Hessischer Landtag
Hessischer Landtag
Hessischer Landtag
Fotos: Thomas Ott, Mühltal
Preis:"Ausgezeichnete Architektur in Hessen 2003-2008", Johann-Wilhelm-Lehr-Plakette
Titel:Hessischer Landtag
Ort:Wiesbaden
Architekten:waechter + waechter architekten bda, Darmstadt
Bauherr:Hessischer Landtag, vertreten durch das Hessische Ministerium der Finanzen, endvertreten durch das Hessische Baumanagement, Regionalniederlassung West

 

Juryurteil

Der Neubau des Plenarsaalgebäudes des Hessischen Landtages besticht durch die Einfachheit seiner Großform. Es gelingt ihm, seine Umgebung neu zu ordnen und wie nebenbei mit seinen Kanten klare Stadträume zu definieren. Auf den städtebaulichen, in seiner Maßstäblichkeit überaus heterogenen Kontext mit einer sehr plastischen Gestaltung des Baukörpers zu reagieren, erweist sich als äußerst wirkungsvoll. Der Dialog mit der vorhandenen historischen Bebauung, der aus einem Verständnis einer zeitgemäßen, modernen Architektursprache geführt wird, trägt zum überzeugenden Gesamteindruck bei.

 

Projektbeschreibung

Der in den vergangenen 160 Jahren gewachsene Gebäudekomplex des Hessischen Landtages liegt inmitten der Wiesbadener Altstadt. Das neue Plenarsaalgebäude steht an der Stelle der ehemaligen Reithalle. Es nimmt die historischen Raumkanten auf und schließt die durch die Zerstörung der Reithalle entstandene torsoartige Figur der sogenannten Mittelbauten wieder ringförmig. Der Neubau respektiert dabei sowohl die kleinteilige Struktur der Umgebungsbebauung als auch die Solitärbauten am Markt- und Schlossplatz und fügt sich so städtebaulich ein. In der rückwärtigen Grabenstraße bildet die großzügige Aufweitung des Straßenraums den neuen Parlamentsplatz, der als repräsentative Eingangszone für den Landtag dient.

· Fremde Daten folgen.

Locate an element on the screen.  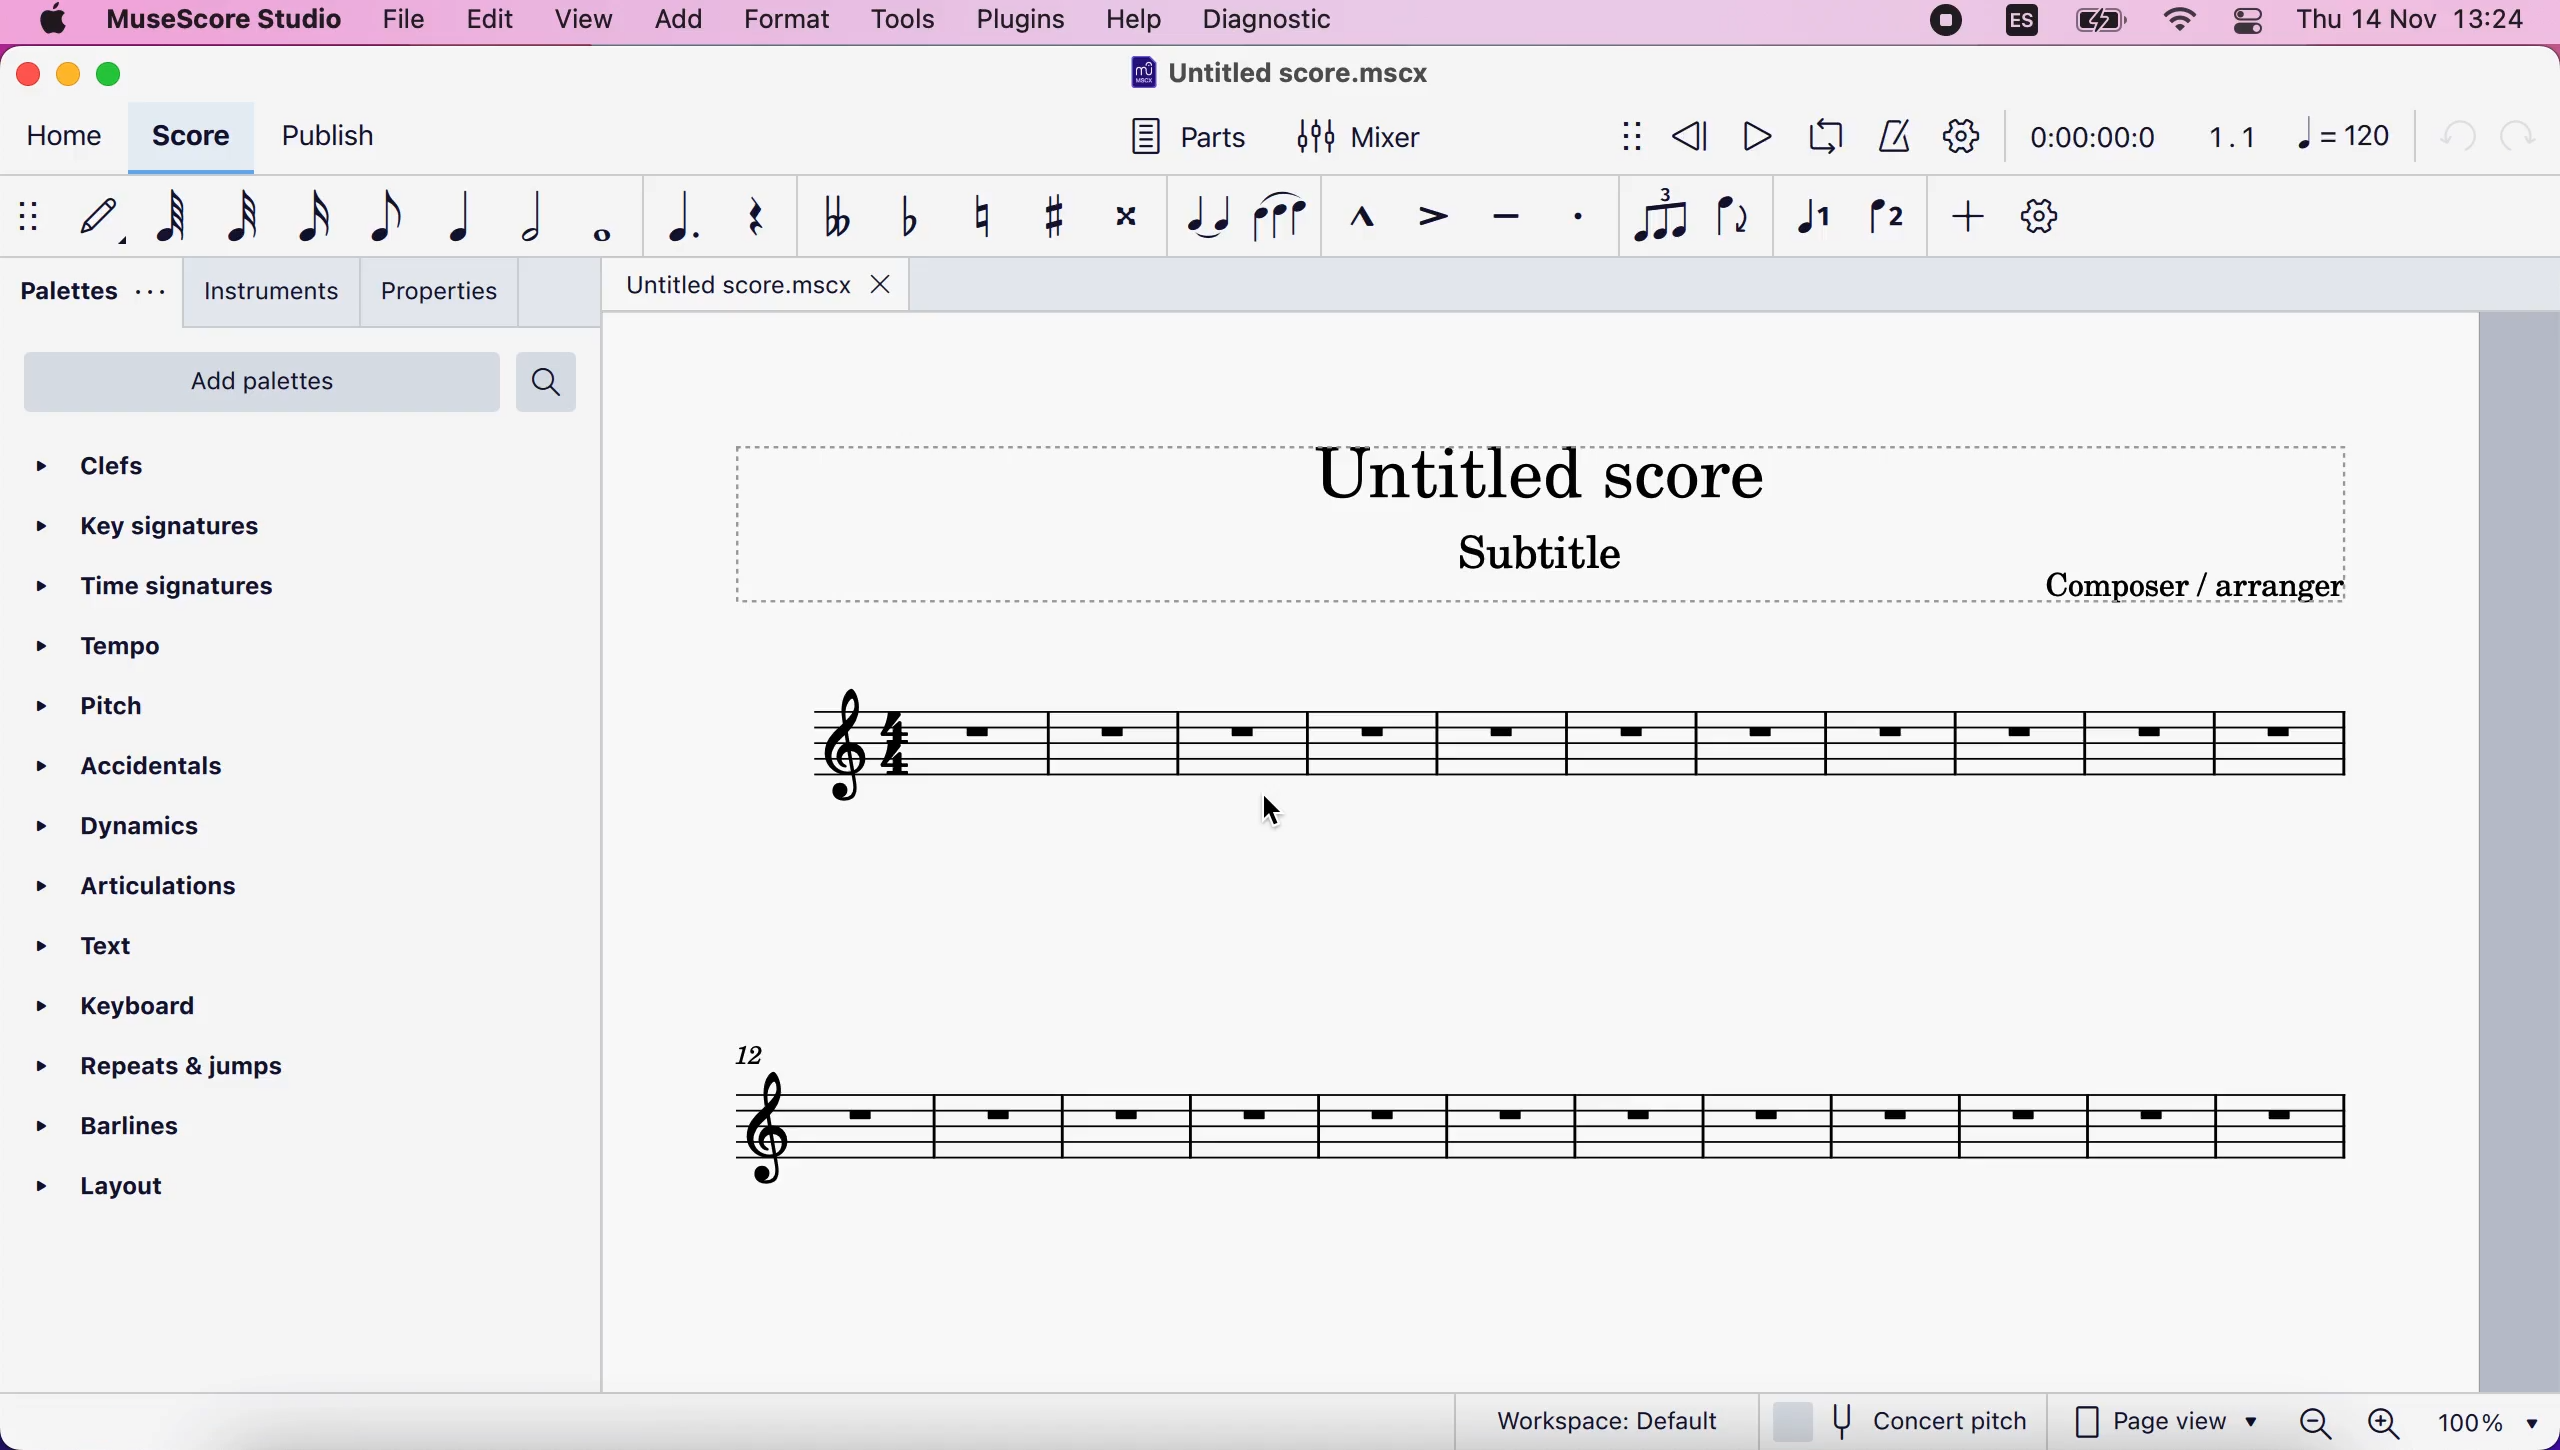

Der Plenarsaal als Herzstück des vielgestaltigen Landtagsensembles ist symmetrisch – bezogen auf den Innenhof des Mittelbaus und die Achse der Marktkirche – angeordnet. Dadurch entsteht eine spannungsvolle Raumsequenz vom Eingang des Schlosses über die repräsentative Treppenhalle und den Musiksaal bis hin zum Plenarsaal. Dieser wird zweiseitig über große Fenster sowie über ein Oberlicht belichtet. Schmale Öffnungen in den Fassaden führen tagsüber zu einem lebhaften Licht- und Schattenspiel im Inneren, während nachts das Licht punktuell nach außen dringt und das Gebäude sich oszillierend auflöst.

Die kreisförmige Bestuhlung des neuen Plenarsaales nach dem Vorbild des Runden Tisches ersetzt die frontale Sitzordnung des ursprünglichen Saals. Ein runder Luftraum bindet die Besuchergalerie in das Konzept des Dialogs mit ein. Die offene, kommunikative Atmosphäre prägt sämtliche Innenräume des Ensembles. Diese sind über Galerien und Lufträume mit vielfältigen Sichtbeziehungen verbunden. Die differenzierte Höhenentwicklung bildet spannungsvolle Abfolgen unterschiedlicher Raumhöhen und trennt gleichzeitig die einzelnen Bereiche.